1.2.1 COSA SI INTENDE PER CAPITALE INTELLETTUALE
Gli apporti teorici sul tema del capitale intellettuale sono numerosi. I più
rilevanti, che hanno sancito l'affermazione del concetto, si collocano verso la metà
degli anni Novanta. Nel 1994, gli editoriali di Thomas Stewart apparsi su Fortune
portano un'ampia comunità di professionisti a riflettere sulle rispettive
organizzazioni in termini di conoscenza. Egli definisce il capitale intellettuale
come l'asset a maggior valore per l'impresa, essendo rappresentato dal patrimonio
di conoscenza, informazioni, proprietà intellettuale ed esperienza da utilizzarsi per
raggiungere una posizione di "benessere". Secondo un contributo uscito pochi
anni dopo, il concetto di capitale intellettuale richiama l'insieme delle risorse
intangibili [Bontis, 1996; Edvinsson and Malone, 1997; Roos and Roos, 1997]

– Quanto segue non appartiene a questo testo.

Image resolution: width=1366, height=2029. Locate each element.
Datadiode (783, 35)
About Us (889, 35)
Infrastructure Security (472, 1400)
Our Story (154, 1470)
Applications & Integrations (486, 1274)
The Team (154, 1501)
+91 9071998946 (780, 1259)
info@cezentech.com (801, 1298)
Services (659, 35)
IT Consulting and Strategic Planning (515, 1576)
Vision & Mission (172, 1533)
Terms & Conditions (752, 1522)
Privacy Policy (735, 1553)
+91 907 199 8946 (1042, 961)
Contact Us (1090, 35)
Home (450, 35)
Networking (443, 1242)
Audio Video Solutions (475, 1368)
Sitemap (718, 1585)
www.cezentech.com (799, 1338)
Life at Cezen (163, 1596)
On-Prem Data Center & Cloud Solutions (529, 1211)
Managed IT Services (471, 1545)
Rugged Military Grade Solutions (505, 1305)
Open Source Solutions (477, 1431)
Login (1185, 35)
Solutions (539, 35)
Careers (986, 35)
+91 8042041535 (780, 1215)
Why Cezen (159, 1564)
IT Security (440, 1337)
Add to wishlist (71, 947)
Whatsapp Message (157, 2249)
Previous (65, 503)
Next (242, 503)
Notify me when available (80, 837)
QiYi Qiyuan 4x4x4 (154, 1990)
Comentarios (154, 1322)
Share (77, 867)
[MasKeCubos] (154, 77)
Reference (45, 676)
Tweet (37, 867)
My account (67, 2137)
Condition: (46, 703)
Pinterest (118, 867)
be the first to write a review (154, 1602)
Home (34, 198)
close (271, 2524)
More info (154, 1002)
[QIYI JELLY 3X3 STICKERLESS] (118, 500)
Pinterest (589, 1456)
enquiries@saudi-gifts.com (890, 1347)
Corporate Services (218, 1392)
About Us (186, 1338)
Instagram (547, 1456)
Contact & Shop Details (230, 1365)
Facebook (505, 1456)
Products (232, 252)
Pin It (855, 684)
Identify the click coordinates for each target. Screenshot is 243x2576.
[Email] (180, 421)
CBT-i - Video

presenti nell'azienda e le loro interconnessioni [Roos at al., 1997; Bontis, 1998]. Il
problema, pertanto, si sposta sulla definizione di risorse intangibili: basti
affermare, in questa sede, che si considera risorsa un qualsivoglia fattore, più o
meno direttamente a disposizione dell'azienda, in grado di influenzare la creazione
di valore. Più precisamente Daft (1983) definisce le risorse di un'impresa come
tutte le attività, capacità, processi organizzativi, attributi, informazioni e
conoscenze controllate dalla stessa, che le permettono di elaborare ed
implementare strategie che aumentino la sua efficienza ed efficacia e che le
permettano di raggiungere i suoi obiettivi.